There is an unmistakable feeling of busyness out there in the workplace at the moment. Workers, leaders and teams feeling like they have never been so busy, but even with all of this activity, sometimes struggling to have an impact.
My friend Matt Church put me onto a book a couple of years ago called The 15 Commitments of Conscious Leadership by Jim Dethmer, Diana Chapman and Kaley Warner Klemp. One of the concepts that I loved in the book was the idea of leaders either working above or below the line. This is now a concept that is widely talked about in leadership circles and is sometimes called ‘line theory’.
I think line theory has an application when it comes to our productivity. I reckon that when we are doing our day-to-day work, we are either working above the line on the things that have the most impact, or being caught below the line, working on things that make us busy, but less impactful. Our ability to stay above the line as much as possible has a direct link to the outcomes we achieve in our role. But it is not easy to stay above the line, as there are many things, many people and many forces that work against our best-laid plans, dragging us down below the line into busyness.
A part of your role, especially if you are a leader, is to monitor where you are spending your time, energy and focus, and when you catch yourself working below the line, to do something about it.

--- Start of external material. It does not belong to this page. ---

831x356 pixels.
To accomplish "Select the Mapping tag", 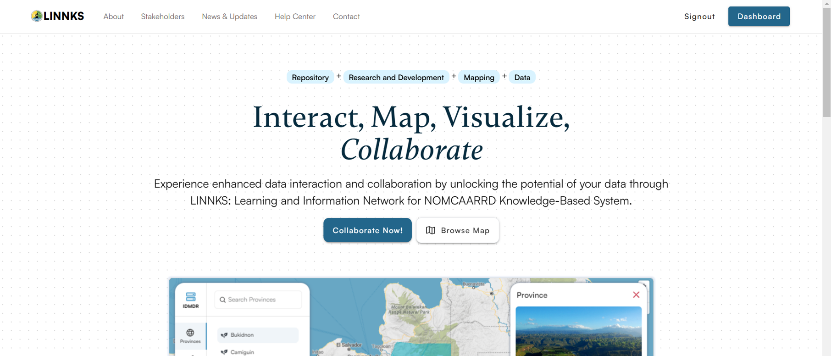I will click(x=479, y=78).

Here are five strategies that you could apply to deal with work that is dragging you below the line:
Shift it – Give it away
Sometimes we allow work to land on our plate that should be done, but not by us. We need to be ruthless in delegating the tasks, or the part of the task that could or should be done by others. Delegation is a powerful but sometimes underused tool for many leaders.
Shrink it – Make it smaller
Some work needs your input but feels big and hard and time consuming. But sometimes we are the ones that make it bigger, and harder, and more time consuming than it needs to be. Rather than procrastinating about something that feels like it requires a couple of dedicated hours of your time that you do not have, could the task be made smaller, and completed in 30-minutes? Would 30-minutes of your effort be enough to deliver a ‘good enough’ outcome? Possibly. I know that I would usually prefer something that was good enough delivered before the deadline, than something perfect a week late!

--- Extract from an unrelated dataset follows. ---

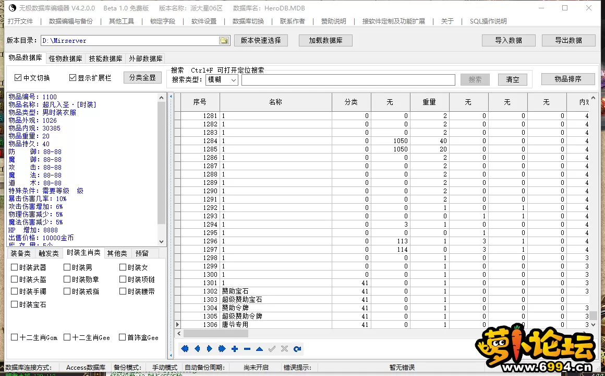Select the 装备类 category tab

(x=20, y=253)
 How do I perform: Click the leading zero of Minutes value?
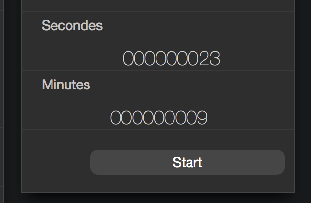point(116,118)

Simplify it – Make it easier
Is some of the work we get caught up in just too complex? Do we have overly complex processes in our team, that again lead us to procrastinate and feel overloaded too much of the time? What could be simplified in our roles? What are the things that we often get stuck on? Doing a review of this for yourself, and for your team can be a great way to get everyone back above the line.
Suspend it – Pause it temporarily
We all have certain times of increased workload and pressure. We have major deadlines, or times of the quarter or year that demand more of our time, energy and focus. These are the times where we need to take some of the pressure off by suspending non-critical activities until our deadline has passed, or the pressure is off. I often use the first day of the month as a place to reschedule tasks that I cannot think about this month, but want to ensure do not get entirely forgotten. This is a suspend strategy.
Stop it – End it permanently
Finally, are there things that you are doing that drag you down below the line, that you should stop altogether? It is definitely worth having a long, hard look at what you are spending your time on, and asking yourself what you could stop doing. This may require some negotiation with your line manager, but there may be reports, meetings or activities that just don’t add the value that they used to, but still consume resources. Every year we should be culling old, unnecessary activities like a snake shedding its skin!
I find this idea of above and below the line a simple framework to help to keep me focused on what has most impact in my role. I try to step outside of myself at regular intervals to look at what I am spending my time, energy and focus on with an objective eye, and I regularly try to shift, shrink, simplify, suspend or stop anything that is below the line. How about you?